2. Learn about neck pain and play an active role in your treatment.
Not all information you read or hear about is trustworthy so always talk to your doctor or healthcare team about treatments you are thinking about trying. Self-management courses aim to help you develop skills to be actively involved in your healthcare. Contact your local Arthritis Office for details of these courses.
Talk to your healthcare team about ways to relieve your pain. There are many things you can try, including:
- taking your arthritis medications
- acupuncture: this has been shown to be helpful for longer-term neck pain
- manipulation or mobilisation of the neck may reduce pain in the short-term but the long-term benefits are unproven.
Your neck is designed for movement. The sooner you start moving your neck normally the sooner your neck will feel better. You may need to rest or reduce some activities when the pain is bad. But resting for more than a day or two usually does not help and may do more harm than good. See your physiotherapist or other health professional for advice about exercises to keep your neck moving.

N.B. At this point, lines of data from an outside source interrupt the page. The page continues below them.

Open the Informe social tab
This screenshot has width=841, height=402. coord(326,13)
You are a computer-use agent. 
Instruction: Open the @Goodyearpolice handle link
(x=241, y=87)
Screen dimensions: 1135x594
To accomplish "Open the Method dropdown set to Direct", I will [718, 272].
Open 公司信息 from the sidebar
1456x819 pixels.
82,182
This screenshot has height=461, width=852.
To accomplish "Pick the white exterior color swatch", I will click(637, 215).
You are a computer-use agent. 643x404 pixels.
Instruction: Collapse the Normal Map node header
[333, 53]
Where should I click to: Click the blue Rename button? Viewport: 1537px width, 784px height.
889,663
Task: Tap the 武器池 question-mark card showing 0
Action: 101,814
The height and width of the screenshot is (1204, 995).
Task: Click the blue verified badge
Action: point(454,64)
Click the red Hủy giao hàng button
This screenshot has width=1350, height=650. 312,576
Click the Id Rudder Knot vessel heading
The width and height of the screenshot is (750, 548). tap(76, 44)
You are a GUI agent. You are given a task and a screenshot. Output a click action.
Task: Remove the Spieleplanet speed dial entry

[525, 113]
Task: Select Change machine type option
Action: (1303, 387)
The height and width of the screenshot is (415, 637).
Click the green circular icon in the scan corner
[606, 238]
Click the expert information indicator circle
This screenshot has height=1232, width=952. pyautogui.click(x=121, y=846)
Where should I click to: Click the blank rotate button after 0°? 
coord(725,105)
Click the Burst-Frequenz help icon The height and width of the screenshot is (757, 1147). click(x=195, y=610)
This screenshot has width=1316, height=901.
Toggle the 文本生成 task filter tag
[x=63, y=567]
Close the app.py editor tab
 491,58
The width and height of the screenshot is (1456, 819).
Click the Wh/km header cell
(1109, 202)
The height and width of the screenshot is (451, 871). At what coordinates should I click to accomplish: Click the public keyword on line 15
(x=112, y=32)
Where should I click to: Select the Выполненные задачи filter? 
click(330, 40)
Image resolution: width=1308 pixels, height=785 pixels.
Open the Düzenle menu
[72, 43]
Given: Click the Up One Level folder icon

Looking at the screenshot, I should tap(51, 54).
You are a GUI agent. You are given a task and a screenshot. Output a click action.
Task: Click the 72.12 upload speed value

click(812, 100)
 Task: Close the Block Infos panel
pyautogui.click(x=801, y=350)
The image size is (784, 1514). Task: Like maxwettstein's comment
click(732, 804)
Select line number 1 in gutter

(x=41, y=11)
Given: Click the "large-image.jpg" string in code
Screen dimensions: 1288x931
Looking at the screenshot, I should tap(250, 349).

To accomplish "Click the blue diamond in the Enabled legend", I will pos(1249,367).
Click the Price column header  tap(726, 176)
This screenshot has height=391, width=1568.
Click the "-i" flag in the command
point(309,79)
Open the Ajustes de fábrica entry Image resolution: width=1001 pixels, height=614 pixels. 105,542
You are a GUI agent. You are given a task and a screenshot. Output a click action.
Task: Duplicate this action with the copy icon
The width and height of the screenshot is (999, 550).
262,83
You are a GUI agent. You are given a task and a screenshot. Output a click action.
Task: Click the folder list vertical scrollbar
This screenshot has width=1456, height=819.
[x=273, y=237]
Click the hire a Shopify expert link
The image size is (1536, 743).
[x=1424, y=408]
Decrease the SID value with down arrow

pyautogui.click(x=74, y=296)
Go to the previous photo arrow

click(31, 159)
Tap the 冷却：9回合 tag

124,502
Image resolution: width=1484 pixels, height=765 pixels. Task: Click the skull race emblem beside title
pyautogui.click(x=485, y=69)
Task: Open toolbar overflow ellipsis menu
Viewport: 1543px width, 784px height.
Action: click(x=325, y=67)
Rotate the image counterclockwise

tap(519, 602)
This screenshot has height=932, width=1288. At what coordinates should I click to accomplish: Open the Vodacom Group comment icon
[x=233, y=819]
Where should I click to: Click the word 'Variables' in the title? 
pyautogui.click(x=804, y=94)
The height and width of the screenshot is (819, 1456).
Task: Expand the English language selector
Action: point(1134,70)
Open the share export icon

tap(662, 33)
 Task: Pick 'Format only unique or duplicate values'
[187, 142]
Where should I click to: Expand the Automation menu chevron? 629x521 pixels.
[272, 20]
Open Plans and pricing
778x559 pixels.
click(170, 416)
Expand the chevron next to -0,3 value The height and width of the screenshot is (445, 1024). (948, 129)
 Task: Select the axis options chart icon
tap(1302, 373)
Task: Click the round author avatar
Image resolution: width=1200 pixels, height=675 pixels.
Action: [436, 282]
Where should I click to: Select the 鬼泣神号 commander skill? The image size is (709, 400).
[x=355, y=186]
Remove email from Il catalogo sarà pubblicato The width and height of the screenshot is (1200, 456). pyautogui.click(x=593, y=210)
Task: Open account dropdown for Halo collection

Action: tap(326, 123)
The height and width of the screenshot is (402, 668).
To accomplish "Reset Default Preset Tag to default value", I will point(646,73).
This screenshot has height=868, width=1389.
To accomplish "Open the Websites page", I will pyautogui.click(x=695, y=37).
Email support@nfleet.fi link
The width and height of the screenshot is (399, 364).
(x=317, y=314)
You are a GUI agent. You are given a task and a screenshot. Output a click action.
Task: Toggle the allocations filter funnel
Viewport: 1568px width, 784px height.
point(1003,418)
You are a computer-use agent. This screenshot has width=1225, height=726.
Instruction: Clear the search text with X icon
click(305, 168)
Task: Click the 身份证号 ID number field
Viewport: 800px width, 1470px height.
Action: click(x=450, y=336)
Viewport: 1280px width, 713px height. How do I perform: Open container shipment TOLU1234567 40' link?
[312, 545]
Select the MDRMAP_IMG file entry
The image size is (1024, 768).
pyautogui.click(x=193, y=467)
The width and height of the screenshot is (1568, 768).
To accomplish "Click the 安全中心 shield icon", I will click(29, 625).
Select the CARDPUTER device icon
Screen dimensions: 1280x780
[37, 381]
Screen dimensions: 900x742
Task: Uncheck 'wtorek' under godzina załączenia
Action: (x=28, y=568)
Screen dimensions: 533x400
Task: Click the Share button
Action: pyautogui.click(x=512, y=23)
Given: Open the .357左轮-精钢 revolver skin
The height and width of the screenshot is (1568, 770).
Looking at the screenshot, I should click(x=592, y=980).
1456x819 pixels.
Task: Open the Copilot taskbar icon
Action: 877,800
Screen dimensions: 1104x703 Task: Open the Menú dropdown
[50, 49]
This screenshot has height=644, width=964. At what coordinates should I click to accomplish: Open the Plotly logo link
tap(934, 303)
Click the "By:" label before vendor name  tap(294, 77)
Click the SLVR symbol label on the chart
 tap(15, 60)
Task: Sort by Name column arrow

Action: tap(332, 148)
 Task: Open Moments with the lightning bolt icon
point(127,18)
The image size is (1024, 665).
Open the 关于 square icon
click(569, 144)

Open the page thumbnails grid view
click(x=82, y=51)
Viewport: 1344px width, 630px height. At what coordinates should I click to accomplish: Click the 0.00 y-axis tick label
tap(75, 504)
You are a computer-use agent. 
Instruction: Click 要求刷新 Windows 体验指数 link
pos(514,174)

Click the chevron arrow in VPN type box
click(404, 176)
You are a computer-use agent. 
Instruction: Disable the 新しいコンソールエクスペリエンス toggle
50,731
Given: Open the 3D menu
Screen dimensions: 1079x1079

It is natural to feel scared, frustrated, sad and sometimes angry when you have pain. Be aware of these feelings and get help if they start affecting your daily life.
6. There are many other treatments for neck pain that have not been well proven.
Some unproven treatments may still be useful, however further research is needed. These treatments include:
- TENS (transcutaneous electrical nerve stimulation
- electrotherapy (physiotherapy treatments involving an electric current, such as electrical muscle stimulation, pulsed electromagnetic field therapy)
- herbal medicines
- heat and cold (for example, hot water bottles, heat packs, ice packs)
Neck collars have been proven not to be useful for neck pain. Your healthcare team can give you more advice and information about whether any of these or other treatments might be useful for you.